The 50 Day Movie Challenge asks one question every day, to be answered by a few paragraphs and a clip, if possible. Click here for the full list of questions.
Today’s prompt: What is your favorite opening sequence?
A great opening sequence can either set the stage for a great movie or set an impossibly high bar that the rest of the movie can’t hope to live up to. I have many favorite opening sequences of both types; even those of the second type kind of gather a life on their own as that great opening sequence of a forgettable film. But at this moment, I will choose the opening of Manhattan as my favorite, and it happens to also be the beginning of a great film.
The opening sequence of Manhattan blends three fabulous things into a whole that perfectly defines the film to come. Beautiful black and white photography of New York City with George Gershwin’s “Rhapsody in Blue” underneath, and Allen’s Isaac speaks over image and music talking about New York.

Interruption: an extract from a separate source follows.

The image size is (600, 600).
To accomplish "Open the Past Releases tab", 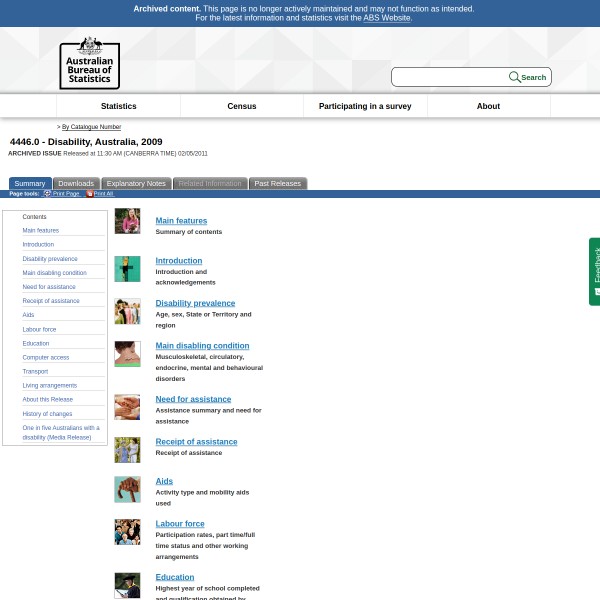I will coord(277,184).
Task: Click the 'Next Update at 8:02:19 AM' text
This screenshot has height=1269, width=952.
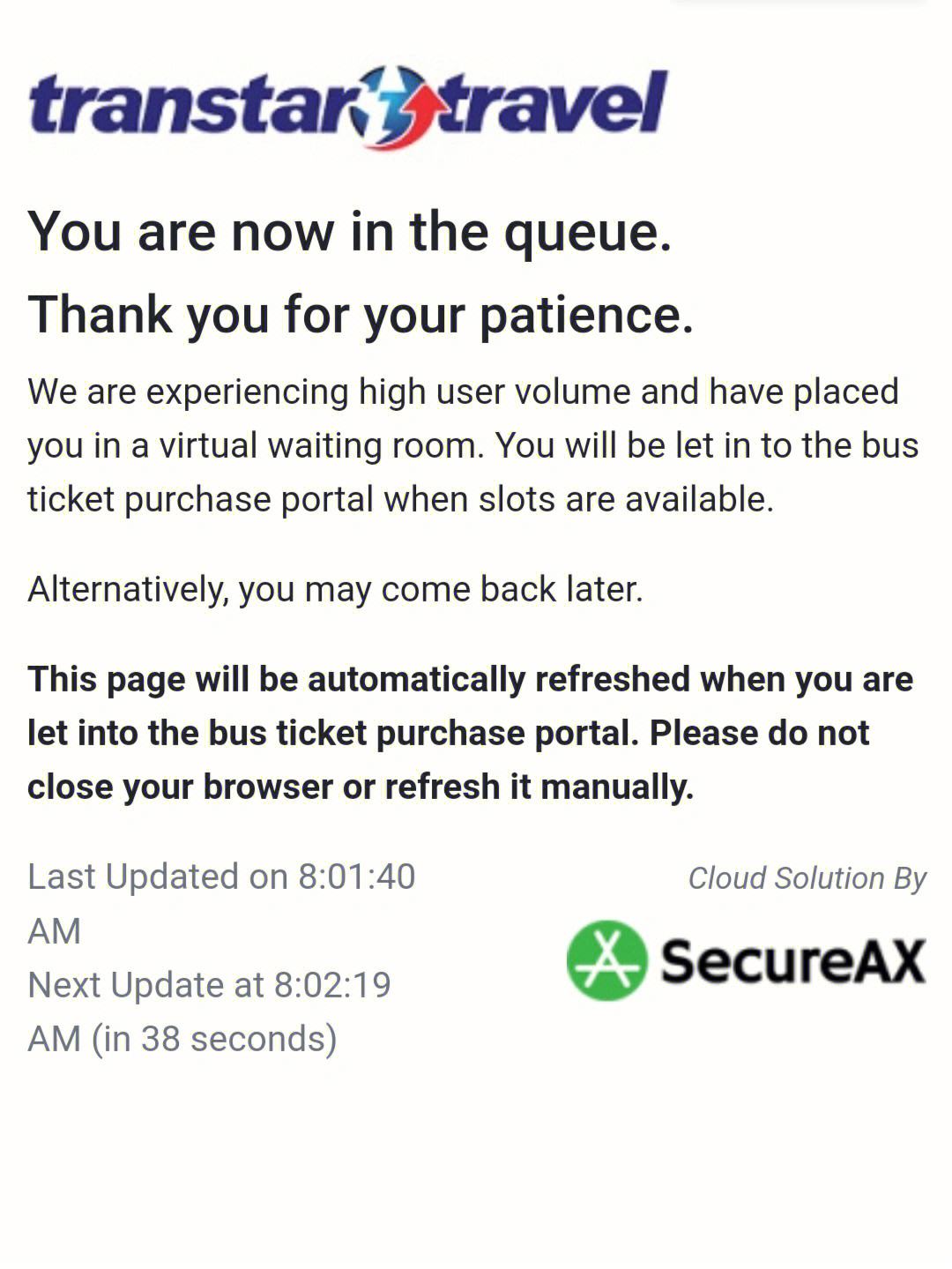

But after a phrase, it turns out Isaac actually writing, trying to find the perfect opening for his novel about a New Yorker – as he goes through various options, shifting things to change the tone or the style of the piece (which, as he knows, will determine the tone of the whole novel), we not only understand more about New York City and about Isaac and about his relationship with New York, but about the kind of film we’re going to see, and the kind of people, always concerned about how they fit into their intellectual and cultural milieu, that will inhabit it. And then Isaac decides on his opening and lets Gershwin and New York reach their simultaneous climax.